The latest jobs report is "a good thing, but if the past few months are any indication, the market isn't moving on fundamentals," Mike Loewengart, head of investment strategy at E*Trade Financial Corp. "Trade is the alpha and the omega. And as signs of a business cycle at its peak are starting to come into focus, with weakening consumer demand in tech and slowing manufacturing data, jobs numbers may not be enough to move the market anymore."

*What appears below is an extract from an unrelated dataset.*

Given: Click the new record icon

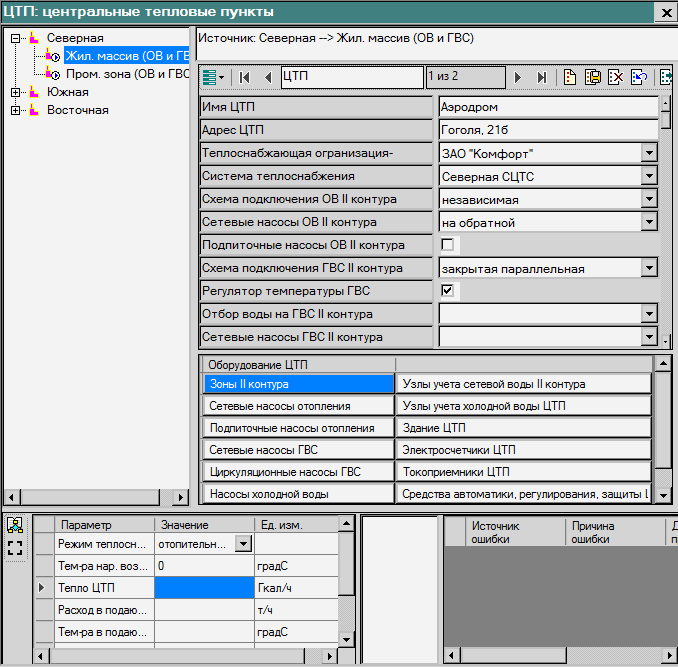Looking at the screenshot, I should tap(570, 77).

In a surprise, the unemployment rate rose to 3.9%, off of a half-century low of 3.7%. According to Eric Winograd, senior U.S. economist at the money manager AllianceBernstein, that increase was probably due to a surge in workers looking for jobs around the holidays. The labor force participation rate -- those who either have a job or are seeking one -- climbed to 63.1% of the population, from 62.9% in November.

"I expect the unemployment rate to resume its gradual decline in the next few months," Winograd said in e-mailed comments.

Average hourly earnings climbed by 11 cents in December to $27.48, leaving them up 3.2% over the past year, the fastest pace since 2009. 

The Federal Reserve has been monitoring wage increases to gauge whether inflation might be looming; often, when employers have to pay more to attract workers, they try to pass the added personnel costs on to customers, in turn stoking inflation. 

The central bank has been raising borrowing costs since 2015 to keep inflation from accelerating, though more recently speculation has mounted that the Fed will halt its rate increases next year in the face of an economic slowdown and tighter financial markets. Typically, slower economic activity reduces consumer demand, making it harder for businesses to push through price increases. 

Trump has criticized the Fed for raising interest rates too quickly -- especially with the S&P 500 falling by 6.2% last year, the most in a decade. 

Ian Shepherdson, chief economist at forecaster Pantheon Macroeconomics, wrote in e-mailed comments Friday that it's likely the Fed will pause its rate increases early next year but resume soon afterward, possibly by June. 

"This all puts the Fed in an awkward position," Ian Shepherdson, chief economist at the forecasting firm Pantheon Macroeconomics, wrote in e-mailed comments. "Ultimately, they will do what the labor-market data tell them to do, and reports which look anything remotely like this one make it impossible for them to back away from their plans to hike."